Austin Kibler and George Lawrence have been to SRI to observe Geller, Puthoff and Targ in action. There is serious doubt that Geller's accomplishment transcends the range of activities a skillful magician can perform, and much concern that Puthoff's and Targ's own experimental bias in favor of successful outcomes is undermining their objectivity in designing properly controlled experimental procedures.

Geller's connections with Dr. A. Puharich, with whom many unsavory reports have been linked, also is disturbing.

However, I personally observed at yesterday's briefing no unorthodox behavior by Puthoff or Targ that could serve to corroborate ARPA's judgment.

What the memo establishes

The CIA's own observer attended the SRI briefing and personally found no evidence of fraud or procedural manipulation in what Puthoff and Targ presented. The ARPA observers who had visited SRI directly reached the opposite conclusion. The CIA document records both assessments without resolving the conflict between them.

Dr. Andrija Puharich, referenced in the memo as someone "with whom many unsavory reports have been linked," was a physician and parapsychology researcher who had worked with Geller before the SRI experiments. Puharich's relationship with Geller was a source of concern to CIA reviewers because of questions about his influence over Geller's presentations and claims. The nature of the "unsavory reports" is not specified in the declassified text.

CIA-RDP96-00787R000100220003-6. SRI news release covering the full research period. The results were published in Nature on October 17, 1974.

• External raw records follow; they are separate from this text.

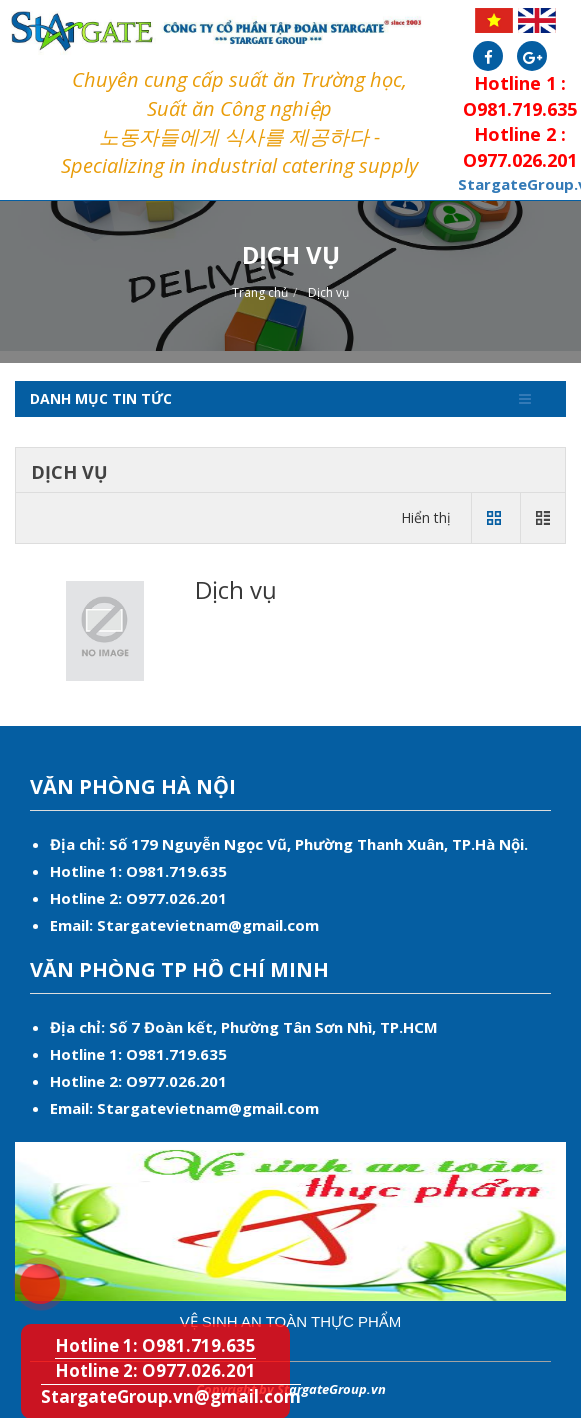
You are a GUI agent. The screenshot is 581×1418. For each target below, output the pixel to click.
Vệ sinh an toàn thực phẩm (291, 1321)
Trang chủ (260, 292)
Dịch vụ (328, 292)
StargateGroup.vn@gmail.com (171, 1396)
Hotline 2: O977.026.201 (155, 1370)
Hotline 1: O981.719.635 (29, 1273)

What the Nature publication reported

The results covered research from October 1972 to March 1974. The scientists described experiments in which:

Uri Geller, an Israeli subject, reproduced target pictures drawn by experimenters at remote locations while Geller was in an electrically shielded room.

Pat Price, a former California police commissioner, perceived remote outdoor scenes many miles from their physical location in experiments in which neither the subject nor the experimenters knew the location in advance.

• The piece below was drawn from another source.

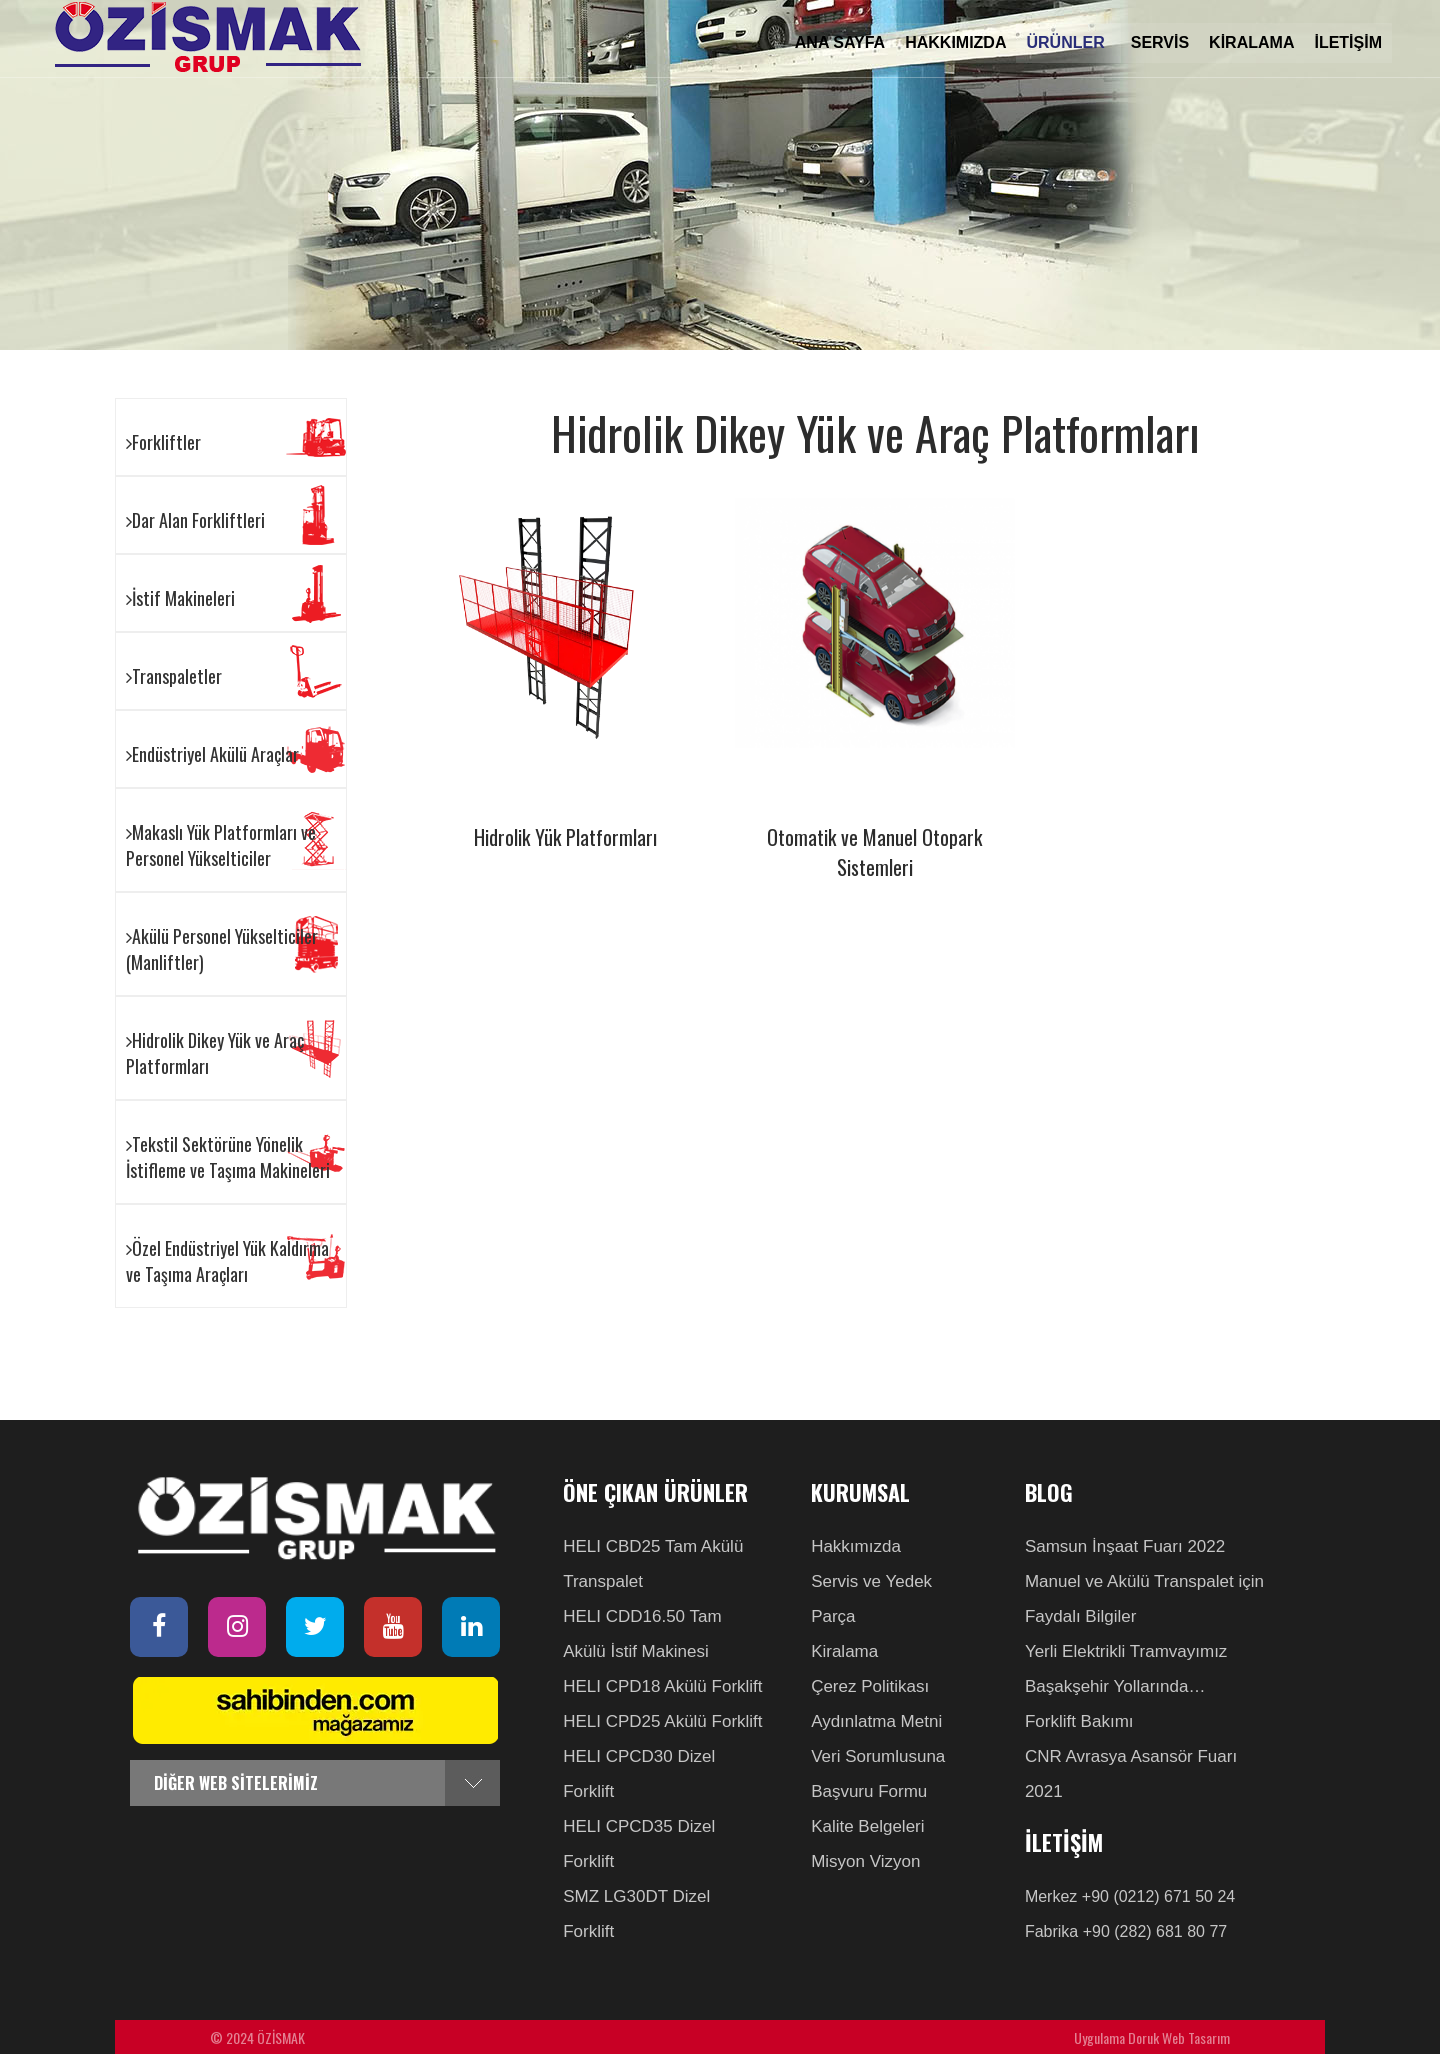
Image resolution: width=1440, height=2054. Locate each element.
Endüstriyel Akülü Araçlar (212, 754)
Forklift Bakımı (1079, 1721)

Brain wave recordings (EEGs) were made of subjects receiving visual signals without being in the normal line of sight for optical transmission.

The die result as stated in the news release

In another experiment with Geller, he was asked to guess the face of a die shaken in a closed steel box. The box was vigorously shaken by one of the experimenters and placed on a table. The position of the die was not known to the researchers. Geller provided the correct answer eight times. The probability that this could have occurred by chance was about one in a million. The experiment was performed ten times but Geller declined to respond two times, saying his perception was not clear.

What the researchers stated about the drawing results

Both Geller and the researchers agreed that in those cases in which he made drawings, the results did not depart significantly from what would be expected by chance. [Note: the Nature paper's statistically significant claim rested on the die experiment and the remote viewing protocol, not the drawing experiments.]

Taken together, the four documents establish: the CIA funded formal controlled experiments on Uri Geller at SRI in August 1973. The die experiment produced results with a calculated probability of one in a million. CIA observers attended briefings on the experiments and the CIA's own observer found no evidence of fraud. ARPA's independent observers reached the opposite conclusion. The results were published in Nature in October 1974. The CIA maintained these documents in its classified STARGATE archive before their release beginning in 2001.

The four documents do not establish: that Geller's abilities are paranormal, that the CIA concluded he possessed genuine psychic ability, or that any intelligence application followed from the SRI experiments. The CIA document record reflects unresolved institutional disagreement about the meaning of the experimental results.